Continuum Router can transparently provide an OpenAI-style web_search tool to chat completion requests routed to self-hosted LLM backends (vLLM, Ollama, llama.cpp, MLxcel, LM Studio, Generic OpenAI-compatible, Continuum Router remote). This lets users run full agentic workflows on self-hosted models without wiring search integration into every client.

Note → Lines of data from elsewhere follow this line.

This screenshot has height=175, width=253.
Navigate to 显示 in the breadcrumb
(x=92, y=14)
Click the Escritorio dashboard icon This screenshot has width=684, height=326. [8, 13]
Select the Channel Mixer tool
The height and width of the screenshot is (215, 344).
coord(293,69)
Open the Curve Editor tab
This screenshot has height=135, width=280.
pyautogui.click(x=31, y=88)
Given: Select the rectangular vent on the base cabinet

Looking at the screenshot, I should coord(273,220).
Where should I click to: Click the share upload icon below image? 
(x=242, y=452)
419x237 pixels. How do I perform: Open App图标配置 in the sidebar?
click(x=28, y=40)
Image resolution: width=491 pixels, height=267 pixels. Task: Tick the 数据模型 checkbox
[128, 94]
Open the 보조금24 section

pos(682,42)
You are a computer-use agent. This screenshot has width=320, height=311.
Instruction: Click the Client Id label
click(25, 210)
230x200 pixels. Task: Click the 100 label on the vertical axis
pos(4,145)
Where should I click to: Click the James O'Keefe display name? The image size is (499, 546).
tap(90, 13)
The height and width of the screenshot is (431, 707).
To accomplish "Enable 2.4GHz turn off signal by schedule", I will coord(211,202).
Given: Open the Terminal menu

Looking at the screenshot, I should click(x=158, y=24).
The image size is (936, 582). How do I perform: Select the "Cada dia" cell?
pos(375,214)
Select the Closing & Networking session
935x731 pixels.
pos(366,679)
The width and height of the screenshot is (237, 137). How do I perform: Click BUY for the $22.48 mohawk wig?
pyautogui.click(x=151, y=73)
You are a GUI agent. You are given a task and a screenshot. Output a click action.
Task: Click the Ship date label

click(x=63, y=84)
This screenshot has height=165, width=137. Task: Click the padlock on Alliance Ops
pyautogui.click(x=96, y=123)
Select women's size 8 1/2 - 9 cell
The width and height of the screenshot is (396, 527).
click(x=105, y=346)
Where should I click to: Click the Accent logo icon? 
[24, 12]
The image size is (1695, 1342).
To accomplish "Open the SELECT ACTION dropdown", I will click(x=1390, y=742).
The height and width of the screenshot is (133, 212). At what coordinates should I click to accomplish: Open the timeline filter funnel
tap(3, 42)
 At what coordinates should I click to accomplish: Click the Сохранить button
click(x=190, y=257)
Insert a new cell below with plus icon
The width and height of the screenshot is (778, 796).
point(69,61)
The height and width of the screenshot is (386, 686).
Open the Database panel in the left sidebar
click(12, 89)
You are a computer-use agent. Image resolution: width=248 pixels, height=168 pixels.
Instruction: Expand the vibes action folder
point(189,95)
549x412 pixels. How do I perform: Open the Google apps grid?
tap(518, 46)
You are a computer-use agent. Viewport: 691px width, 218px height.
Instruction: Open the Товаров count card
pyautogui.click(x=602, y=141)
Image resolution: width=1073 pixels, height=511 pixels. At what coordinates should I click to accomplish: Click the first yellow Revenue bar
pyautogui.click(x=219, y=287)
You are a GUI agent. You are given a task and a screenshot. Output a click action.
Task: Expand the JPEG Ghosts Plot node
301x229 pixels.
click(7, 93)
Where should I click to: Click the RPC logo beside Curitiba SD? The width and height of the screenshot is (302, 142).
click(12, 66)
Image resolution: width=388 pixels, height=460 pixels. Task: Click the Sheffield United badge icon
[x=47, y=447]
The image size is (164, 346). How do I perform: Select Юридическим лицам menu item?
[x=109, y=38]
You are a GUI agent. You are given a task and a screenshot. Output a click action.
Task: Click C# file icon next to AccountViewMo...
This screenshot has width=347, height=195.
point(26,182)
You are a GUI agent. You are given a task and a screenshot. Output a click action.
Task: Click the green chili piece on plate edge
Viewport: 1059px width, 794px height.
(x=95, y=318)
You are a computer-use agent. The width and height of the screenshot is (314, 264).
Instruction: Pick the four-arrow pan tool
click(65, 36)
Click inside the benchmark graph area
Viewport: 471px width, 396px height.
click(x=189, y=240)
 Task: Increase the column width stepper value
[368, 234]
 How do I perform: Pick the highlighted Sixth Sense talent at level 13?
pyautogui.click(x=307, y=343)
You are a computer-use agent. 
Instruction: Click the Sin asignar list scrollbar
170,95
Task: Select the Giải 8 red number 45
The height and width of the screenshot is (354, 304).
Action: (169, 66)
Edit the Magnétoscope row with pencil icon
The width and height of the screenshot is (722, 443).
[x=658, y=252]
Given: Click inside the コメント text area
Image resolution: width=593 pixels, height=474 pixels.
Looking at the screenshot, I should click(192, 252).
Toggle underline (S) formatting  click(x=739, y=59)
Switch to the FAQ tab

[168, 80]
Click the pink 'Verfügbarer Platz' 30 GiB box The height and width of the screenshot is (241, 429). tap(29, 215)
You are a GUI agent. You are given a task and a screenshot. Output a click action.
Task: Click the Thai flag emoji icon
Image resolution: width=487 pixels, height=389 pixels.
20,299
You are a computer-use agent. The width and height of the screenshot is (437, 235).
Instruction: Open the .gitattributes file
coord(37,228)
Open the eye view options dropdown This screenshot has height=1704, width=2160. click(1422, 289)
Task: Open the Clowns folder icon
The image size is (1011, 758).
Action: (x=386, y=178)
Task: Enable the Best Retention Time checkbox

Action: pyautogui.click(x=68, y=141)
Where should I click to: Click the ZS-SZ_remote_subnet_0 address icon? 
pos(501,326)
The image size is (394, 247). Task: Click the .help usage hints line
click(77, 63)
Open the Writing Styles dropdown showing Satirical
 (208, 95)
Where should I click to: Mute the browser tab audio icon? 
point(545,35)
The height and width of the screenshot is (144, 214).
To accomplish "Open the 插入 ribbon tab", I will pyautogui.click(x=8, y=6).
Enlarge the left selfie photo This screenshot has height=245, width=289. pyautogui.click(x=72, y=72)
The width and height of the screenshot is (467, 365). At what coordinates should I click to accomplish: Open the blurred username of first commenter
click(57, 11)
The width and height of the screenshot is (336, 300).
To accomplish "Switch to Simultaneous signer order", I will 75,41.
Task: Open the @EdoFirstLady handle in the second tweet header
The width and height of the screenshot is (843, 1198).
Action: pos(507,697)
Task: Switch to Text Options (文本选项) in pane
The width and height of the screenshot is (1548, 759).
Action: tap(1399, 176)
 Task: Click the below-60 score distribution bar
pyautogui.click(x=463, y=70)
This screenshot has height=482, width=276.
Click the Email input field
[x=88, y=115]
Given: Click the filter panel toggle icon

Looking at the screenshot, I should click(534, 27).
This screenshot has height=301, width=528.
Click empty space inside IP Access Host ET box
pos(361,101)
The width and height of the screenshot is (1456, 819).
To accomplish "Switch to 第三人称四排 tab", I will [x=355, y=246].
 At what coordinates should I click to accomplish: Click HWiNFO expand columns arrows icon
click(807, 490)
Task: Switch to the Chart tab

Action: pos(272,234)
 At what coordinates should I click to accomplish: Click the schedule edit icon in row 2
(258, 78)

Commercial providers (OpenAI, Azure OpenAI, Gemini, Anthropic) already ship native web search tools, so the router leaves them completely unchanged. A request to gpt-4o or claude-sonnet-4.6 flows through the router exactly as before.

How it works

For each chat completion, the router:

  1. Resolves which backend will serve the model.
  2. If the backend is self-hosted and the web_search feature is enabled, injects a web_search function tool into the outbound tools[] array.
  3. Dispatches the request. If the model responds with a tool_calls entry for web_search, the router:
    • parses the {"query": "..."} arguments,
    • calls the configured search provider,
    • appends a tool-role message with the JSON-encoded results,
    • re-invokes the backend with the enriched conversation.
  4. Repeats up to max_tool_iterations times (default 5), then returns whatever terminal response the model produced.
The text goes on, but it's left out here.